In the last few years, Alexandro Pape has come on in leaps and bounds at Restaurant Fährhaus, but there is still some way to go before he reaches his fullest potential.
Developing as a chef is an evolutionary process – when Alexandro Pape gained his second Michelin star at the end of 2010, it was a fresh incentive to keep working on his own signature, driven by his subconscious interpretation of culinary sustainability, which is the bedrock of Pape's understanding of top-notch cuisine.
In his Feinheimisch menus , Pape shines the spotlight on regional produce, designing new taste sensations with creations such as crispy fried pork belly confit with honey dandelion buds, warm marinated dandelion and celeriac purée.The harmony between the gradations of herbal and slightly earthy dandelion notes and the varied textures of the pork belly is simply sensational. Pape's cuisine generally concentrates on three or four core elements without abstract arrangements, which means that his dishes can be eaten with a spoon as well, releasing flavours that remain longer in the memory.

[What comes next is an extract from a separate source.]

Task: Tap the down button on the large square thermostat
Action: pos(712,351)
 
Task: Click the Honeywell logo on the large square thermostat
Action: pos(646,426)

In his Fährhaus menu , Pape presents dishes with slightly more ambitious flavours, such as a cocktail of lightly smoked eel and fried duck foie gras, rhubarb gelée, horseradish mousse and spiced pear strudel, which puts the conventional pairing of eel and goose into a completely new context and adds an intermingling of sweetness and acidity that is more than compelling – simply sublime. He completes his menu portfolio with contemporary, refined interpretations of traditional Sardinian cuisine. These feature in his Sardinian menu, which integrates seamlessly into his overall culinary approach.